[Dataset items]
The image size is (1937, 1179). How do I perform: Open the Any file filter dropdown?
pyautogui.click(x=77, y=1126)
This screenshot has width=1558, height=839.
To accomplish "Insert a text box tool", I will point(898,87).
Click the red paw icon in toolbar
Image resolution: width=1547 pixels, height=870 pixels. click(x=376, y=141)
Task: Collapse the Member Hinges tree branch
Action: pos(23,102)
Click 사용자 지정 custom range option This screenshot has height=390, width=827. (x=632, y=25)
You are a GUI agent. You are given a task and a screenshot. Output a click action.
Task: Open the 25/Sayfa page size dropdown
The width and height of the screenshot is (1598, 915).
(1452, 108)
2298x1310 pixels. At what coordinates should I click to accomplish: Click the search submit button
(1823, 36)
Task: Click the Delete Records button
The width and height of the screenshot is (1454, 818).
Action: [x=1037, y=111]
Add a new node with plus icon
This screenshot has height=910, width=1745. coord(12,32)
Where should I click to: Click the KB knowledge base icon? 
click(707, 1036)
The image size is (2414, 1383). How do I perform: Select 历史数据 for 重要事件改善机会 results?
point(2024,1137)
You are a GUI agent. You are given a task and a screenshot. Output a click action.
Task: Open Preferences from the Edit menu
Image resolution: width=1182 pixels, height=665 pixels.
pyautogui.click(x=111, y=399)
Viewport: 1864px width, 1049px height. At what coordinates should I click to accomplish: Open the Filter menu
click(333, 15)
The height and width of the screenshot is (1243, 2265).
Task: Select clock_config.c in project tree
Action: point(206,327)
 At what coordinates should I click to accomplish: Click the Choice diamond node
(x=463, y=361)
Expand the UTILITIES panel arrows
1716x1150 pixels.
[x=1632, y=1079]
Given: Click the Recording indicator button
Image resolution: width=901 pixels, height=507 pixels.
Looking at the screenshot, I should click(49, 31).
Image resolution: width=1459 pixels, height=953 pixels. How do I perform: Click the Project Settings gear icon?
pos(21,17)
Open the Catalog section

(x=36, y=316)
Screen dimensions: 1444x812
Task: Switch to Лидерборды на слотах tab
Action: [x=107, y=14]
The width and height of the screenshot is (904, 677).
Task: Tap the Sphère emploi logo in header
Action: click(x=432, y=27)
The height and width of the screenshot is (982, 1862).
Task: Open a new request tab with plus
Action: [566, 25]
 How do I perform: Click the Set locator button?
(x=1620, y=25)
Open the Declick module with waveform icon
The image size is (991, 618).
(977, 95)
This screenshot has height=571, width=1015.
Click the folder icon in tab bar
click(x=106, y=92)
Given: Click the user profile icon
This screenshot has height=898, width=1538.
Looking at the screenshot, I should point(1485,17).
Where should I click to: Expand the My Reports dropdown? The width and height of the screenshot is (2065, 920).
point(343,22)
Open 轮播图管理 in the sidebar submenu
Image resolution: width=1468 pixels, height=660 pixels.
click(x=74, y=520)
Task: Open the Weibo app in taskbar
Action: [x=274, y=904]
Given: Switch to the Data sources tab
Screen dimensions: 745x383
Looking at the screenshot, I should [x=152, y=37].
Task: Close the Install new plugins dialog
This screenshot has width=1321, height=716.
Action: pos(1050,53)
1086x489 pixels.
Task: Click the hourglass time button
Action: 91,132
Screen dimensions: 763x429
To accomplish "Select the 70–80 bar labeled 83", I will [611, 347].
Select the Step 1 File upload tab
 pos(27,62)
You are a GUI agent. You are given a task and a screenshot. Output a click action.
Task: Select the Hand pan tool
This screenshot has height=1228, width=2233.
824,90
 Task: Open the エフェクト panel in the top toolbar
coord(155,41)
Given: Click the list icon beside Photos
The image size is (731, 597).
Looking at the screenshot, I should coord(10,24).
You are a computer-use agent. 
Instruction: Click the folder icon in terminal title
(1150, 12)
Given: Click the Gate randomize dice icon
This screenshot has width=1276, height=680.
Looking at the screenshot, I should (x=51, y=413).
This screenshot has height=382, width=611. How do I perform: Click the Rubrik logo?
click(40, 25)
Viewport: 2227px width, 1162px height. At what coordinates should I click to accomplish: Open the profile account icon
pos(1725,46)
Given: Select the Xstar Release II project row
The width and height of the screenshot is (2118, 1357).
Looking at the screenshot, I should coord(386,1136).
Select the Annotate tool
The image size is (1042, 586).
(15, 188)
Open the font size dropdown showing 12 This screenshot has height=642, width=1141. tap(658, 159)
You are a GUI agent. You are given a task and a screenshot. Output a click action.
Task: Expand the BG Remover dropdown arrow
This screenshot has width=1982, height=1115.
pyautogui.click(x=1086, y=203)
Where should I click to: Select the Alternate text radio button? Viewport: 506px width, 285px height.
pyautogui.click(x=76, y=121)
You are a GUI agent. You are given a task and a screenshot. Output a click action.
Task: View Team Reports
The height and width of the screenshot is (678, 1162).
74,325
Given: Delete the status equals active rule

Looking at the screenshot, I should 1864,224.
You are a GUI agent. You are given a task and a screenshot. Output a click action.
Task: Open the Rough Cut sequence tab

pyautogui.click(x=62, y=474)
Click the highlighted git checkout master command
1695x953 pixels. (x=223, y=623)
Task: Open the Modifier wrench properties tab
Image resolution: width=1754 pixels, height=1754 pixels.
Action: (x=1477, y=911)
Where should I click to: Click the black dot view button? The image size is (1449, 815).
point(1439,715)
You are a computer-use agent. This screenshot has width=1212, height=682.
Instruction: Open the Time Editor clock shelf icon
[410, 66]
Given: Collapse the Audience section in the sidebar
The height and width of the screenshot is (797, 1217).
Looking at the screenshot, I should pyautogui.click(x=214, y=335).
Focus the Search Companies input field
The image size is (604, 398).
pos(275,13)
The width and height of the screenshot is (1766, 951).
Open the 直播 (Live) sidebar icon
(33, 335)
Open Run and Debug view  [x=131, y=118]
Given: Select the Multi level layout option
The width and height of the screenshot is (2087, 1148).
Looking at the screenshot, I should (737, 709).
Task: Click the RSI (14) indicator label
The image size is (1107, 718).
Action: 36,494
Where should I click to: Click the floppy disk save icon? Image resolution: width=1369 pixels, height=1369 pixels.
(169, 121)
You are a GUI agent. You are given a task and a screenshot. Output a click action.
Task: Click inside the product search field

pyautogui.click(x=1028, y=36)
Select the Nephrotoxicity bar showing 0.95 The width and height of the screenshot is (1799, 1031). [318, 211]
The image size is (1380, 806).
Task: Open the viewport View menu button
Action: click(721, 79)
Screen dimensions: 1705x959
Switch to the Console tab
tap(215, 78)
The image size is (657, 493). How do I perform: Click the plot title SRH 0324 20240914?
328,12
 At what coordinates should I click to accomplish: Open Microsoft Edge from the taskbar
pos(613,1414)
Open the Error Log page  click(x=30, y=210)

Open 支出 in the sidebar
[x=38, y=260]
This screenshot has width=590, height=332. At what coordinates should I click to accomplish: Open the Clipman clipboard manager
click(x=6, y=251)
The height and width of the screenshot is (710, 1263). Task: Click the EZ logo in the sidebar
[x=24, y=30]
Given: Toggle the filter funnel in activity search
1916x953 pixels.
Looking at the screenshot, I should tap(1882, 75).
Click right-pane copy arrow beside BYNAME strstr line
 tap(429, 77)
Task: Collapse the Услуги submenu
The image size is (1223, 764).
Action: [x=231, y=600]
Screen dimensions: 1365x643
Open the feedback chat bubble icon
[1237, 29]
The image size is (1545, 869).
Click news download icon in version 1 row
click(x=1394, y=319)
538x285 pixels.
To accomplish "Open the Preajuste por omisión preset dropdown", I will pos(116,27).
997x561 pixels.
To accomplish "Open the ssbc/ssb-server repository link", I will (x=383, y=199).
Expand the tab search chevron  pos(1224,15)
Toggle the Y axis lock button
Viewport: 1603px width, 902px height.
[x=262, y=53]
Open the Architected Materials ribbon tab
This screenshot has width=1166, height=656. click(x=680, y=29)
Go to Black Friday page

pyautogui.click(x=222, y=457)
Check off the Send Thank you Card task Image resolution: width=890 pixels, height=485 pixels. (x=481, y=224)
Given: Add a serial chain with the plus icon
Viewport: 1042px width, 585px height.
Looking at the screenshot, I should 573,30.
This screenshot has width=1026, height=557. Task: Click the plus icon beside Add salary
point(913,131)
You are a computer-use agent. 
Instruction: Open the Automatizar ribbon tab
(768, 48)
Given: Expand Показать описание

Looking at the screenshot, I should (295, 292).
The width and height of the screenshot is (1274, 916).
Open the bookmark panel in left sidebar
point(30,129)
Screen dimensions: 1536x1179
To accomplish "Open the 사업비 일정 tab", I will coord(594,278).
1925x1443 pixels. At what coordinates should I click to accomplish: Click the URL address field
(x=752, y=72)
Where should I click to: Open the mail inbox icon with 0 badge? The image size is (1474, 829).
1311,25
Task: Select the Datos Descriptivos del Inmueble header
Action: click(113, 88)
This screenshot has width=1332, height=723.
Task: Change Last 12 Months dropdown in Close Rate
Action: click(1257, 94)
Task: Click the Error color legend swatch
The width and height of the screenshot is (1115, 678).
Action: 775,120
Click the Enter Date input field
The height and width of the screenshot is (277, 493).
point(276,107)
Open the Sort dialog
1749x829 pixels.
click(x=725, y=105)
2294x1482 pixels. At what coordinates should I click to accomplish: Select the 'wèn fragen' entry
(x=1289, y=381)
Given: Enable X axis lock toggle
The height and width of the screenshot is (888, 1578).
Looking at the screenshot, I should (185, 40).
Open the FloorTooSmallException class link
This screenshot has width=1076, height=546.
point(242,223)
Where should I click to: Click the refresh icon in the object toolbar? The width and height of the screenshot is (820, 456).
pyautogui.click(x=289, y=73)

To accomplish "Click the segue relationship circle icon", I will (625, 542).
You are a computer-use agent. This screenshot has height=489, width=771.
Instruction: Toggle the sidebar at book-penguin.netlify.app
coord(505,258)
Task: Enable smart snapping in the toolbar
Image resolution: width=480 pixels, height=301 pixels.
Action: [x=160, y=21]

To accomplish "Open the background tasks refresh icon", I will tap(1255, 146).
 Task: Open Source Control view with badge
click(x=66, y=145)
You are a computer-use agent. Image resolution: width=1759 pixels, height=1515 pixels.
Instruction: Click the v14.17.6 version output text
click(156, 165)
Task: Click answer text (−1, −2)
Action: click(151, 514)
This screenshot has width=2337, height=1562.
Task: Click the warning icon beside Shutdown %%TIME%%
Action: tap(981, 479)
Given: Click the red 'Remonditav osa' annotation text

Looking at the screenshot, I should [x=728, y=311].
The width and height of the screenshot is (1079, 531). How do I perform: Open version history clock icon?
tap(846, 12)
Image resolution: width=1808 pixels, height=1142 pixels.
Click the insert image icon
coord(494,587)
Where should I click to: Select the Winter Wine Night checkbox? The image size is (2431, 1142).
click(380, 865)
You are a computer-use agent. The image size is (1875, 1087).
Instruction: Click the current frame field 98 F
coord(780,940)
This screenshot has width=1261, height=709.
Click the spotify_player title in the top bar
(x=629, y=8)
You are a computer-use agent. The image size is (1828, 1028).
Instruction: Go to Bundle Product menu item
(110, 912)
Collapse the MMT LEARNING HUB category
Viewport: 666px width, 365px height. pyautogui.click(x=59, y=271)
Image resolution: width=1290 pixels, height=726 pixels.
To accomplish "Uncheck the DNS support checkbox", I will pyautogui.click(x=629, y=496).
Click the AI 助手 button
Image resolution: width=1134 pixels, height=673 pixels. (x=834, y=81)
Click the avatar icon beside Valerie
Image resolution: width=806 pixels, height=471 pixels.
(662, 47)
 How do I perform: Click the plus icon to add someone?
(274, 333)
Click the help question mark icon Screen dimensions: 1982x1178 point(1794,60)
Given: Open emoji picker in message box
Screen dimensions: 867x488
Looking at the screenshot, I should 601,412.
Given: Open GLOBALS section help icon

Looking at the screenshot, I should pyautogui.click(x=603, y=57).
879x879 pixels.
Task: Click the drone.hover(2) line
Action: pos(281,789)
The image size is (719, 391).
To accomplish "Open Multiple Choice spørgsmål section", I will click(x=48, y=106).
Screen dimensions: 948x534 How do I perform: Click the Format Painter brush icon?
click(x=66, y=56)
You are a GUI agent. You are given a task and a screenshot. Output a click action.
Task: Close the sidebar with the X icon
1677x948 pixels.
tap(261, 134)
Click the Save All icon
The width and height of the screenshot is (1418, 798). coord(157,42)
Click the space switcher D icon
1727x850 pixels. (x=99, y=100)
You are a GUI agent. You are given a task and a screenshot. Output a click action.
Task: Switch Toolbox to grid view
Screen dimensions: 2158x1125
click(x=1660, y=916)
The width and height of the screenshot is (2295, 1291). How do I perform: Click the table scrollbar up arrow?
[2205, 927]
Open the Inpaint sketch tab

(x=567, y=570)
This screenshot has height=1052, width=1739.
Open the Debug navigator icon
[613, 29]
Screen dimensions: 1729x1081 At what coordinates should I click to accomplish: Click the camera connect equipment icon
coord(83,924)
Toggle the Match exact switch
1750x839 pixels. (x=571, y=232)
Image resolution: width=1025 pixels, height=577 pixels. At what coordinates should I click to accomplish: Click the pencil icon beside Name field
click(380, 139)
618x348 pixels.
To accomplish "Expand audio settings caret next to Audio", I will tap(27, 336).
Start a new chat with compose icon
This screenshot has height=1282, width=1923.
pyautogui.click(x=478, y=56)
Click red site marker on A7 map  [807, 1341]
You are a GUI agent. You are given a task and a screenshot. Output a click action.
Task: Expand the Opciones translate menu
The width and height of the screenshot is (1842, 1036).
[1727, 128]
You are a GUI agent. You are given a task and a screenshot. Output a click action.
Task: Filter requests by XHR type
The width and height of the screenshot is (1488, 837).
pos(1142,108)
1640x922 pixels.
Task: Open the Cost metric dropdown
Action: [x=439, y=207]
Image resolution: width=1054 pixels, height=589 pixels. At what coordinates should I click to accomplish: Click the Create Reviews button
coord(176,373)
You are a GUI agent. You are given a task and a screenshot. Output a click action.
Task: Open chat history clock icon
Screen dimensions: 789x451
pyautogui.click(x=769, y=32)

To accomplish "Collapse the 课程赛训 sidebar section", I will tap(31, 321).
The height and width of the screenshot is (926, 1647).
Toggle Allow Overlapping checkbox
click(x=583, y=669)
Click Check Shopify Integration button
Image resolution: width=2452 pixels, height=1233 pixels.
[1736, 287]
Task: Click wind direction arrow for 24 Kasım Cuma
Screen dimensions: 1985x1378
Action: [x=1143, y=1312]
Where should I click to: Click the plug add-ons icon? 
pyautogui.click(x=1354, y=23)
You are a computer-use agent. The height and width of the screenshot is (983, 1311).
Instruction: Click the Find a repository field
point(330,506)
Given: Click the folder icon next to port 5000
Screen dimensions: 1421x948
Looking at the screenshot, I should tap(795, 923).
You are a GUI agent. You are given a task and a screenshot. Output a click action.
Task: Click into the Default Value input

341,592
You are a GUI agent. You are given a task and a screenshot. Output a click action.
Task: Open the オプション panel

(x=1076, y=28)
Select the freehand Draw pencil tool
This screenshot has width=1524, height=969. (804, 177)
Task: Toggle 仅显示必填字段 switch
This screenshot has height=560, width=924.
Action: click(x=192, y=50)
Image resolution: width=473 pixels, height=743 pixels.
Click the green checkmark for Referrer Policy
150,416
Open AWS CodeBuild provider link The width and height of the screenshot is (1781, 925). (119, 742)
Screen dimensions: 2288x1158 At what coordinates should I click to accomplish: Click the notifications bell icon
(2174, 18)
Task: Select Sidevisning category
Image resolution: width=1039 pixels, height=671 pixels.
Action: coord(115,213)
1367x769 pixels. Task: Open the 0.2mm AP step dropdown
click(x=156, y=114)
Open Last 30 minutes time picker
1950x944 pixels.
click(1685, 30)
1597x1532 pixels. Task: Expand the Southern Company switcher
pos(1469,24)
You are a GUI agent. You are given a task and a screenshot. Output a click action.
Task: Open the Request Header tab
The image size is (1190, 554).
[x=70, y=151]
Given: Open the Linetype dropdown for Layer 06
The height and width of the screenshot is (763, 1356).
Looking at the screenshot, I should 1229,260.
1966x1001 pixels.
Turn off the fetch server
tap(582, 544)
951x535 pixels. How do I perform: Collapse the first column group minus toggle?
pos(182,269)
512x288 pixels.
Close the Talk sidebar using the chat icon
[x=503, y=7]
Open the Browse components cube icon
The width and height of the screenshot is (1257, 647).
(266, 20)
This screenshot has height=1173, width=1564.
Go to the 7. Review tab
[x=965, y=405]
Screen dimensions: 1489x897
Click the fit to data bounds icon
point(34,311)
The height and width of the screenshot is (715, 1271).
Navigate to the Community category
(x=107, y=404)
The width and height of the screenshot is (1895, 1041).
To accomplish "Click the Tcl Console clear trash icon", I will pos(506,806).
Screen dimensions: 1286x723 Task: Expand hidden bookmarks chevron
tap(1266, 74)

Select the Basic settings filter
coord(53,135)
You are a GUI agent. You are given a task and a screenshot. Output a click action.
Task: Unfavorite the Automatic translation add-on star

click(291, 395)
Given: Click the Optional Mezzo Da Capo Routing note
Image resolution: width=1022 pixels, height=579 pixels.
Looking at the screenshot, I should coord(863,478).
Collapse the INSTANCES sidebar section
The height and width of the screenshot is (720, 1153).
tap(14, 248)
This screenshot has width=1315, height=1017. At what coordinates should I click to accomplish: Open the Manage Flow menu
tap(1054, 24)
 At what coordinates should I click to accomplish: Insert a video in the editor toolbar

What is required:
Copy each line in the entries above where "axis" turns up.

Task output:
Toggle the Y axis lock button
Given: Enable X axis lock toggle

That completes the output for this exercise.